__TASK DIRECTIONS__: Your task is to copy every record exactly.

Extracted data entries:
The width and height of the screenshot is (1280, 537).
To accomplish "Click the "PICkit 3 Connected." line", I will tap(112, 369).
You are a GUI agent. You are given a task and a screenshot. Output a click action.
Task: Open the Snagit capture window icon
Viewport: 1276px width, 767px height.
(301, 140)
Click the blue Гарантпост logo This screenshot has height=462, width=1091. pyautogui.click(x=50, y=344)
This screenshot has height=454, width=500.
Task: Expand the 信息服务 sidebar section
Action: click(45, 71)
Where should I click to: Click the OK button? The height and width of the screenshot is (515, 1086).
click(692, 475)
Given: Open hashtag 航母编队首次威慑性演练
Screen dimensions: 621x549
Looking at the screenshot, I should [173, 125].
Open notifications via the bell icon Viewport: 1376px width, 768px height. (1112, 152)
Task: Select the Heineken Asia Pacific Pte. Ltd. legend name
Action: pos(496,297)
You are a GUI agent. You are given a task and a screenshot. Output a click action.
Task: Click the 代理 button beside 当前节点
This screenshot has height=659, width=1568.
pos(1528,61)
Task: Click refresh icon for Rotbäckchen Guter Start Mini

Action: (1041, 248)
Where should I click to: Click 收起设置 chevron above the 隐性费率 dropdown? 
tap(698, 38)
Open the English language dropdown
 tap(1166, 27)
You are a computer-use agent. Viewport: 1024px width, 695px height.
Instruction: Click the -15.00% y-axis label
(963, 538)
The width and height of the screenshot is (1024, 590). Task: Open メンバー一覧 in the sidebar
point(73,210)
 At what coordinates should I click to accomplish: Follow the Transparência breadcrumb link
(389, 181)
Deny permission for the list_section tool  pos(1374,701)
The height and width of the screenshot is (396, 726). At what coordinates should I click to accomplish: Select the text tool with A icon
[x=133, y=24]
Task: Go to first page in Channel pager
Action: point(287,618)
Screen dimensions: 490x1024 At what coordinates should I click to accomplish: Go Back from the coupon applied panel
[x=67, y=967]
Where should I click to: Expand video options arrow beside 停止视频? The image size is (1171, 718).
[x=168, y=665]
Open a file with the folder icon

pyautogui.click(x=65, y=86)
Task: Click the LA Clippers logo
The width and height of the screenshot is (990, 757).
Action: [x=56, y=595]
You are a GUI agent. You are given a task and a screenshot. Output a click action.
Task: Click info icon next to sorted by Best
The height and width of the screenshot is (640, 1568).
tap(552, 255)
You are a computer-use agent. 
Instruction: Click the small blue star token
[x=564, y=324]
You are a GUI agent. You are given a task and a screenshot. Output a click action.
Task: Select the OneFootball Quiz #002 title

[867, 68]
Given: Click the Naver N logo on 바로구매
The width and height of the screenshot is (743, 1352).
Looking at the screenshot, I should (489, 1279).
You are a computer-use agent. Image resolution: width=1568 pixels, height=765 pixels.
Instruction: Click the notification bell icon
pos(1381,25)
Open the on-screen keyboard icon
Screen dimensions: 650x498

__ANSWER FOR THIS EXERCISE__:
The width and height of the screenshot is (1280, 537).
To accomplish "Click the "PICkit 3 Connected." line", I will tap(112, 369).
You are a GUI agent. You are given a task and a screenshot. Output a click action.
Task: Open the Snagit capture window icon
Viewport: 1276px width, 767px height.
(301, 140)
Click the blue Гарантпост logo This screenshot has height=462, width=1091. pyautogui.click(x=50, y=344)
This screenshot has height=454, width=500.
Task: Expand the 信息服务 sidebar section
Action: click(45, 71)
Where should I click to: Click the OK button? The height and width of the screenshot is (515, 1086).
click(692, 475)
Given: Open hashtag 航母编队首次威慑性演练
Screen dimensions: 621x549
Looking at the screenshot, I should [173, 125].
Open notifications via the bell icon Viewport: 1376px width, 768px height. (1112, 152)
Task: Select the Heineken Asia Pacific Pte. Ltd. legend name
Action: pos(496,297)
You are a GUI agent. You are given a task and a screenshot. Output a click action.
Task: Click the 代理 button beside 当前节点
This screenshot has height=659, width=1568.
pos(1528,61)
Task: Click refresh icon for Rotbäckchen Guter Start Mini

Action: (1041, 248)
Where should I click to: Click 收起设置 chevron above the 隐性费率 dropdown? 
tap(698, 38)
Open the English language dropdown
 tap(1166, 27)
You are a computer-use agent. Viewport: 1024px width, 695px height.
Instruction: Click the -15.00% y-axis label
(963, 538)
The width and height of the screenshot is (1024, 590). Task: Open メンバー一覧 in the sidebar
point(73,210)
 At what coordinates should I click to accomplish: Follow the Transparência breadcrumb link
(389, 181)
Deny permission for the list_section tool  pos(1374,701)
The height and width of the screenshot is (396, 726). At what coordinates should I click to accomplish: Select the text tool with A icon
[x=133, y=24]
Task: Go to first page in Channel pager
Action: point(287,618)
Screen dimensions: 490x1024 At what coordinates should I click to accomplish: Go Back from the coupon applied panel
[x=67, y=967]
Where should I click to: Expand video options arrow beside 停止视频? The image size is (1171, 718).
[x=168, y=665]
Open a file with the folder icon

pyautogui.click(x=65, y=86)
Task: Click the LA Clippers logo
The width and height of the screenshot is (990, 757).
Action: [x=56, y=595]
You are a GUI agent. You are given a task and a screenshot. Output a click action.
Task: Click info icon next to sorted by Best
The height and width of the screenshot is (640, 1568).
tap(552, 255)
You are a computer-use agent. 
Instruction: Click the small blue star token
[x=564, y=324]
You are a GUI agent. You are given a task and a screenshot. Output a click action.
Task: Select the OneFootball Quiz #002 title

[867, 68]
Given: Click the Naver N logo on 바로구매
The width and height of the screenshot is (743, 1352).
Looking at the screenshot, I should (489, 1279).
You are a computer-use agent. Image resolution: width=1568 pixels, height=765 pixels.
Instruction: Click the notification bell icon
pos(1381,25)
Open the on-screen keyboard icon
Screen dimensions: 650x498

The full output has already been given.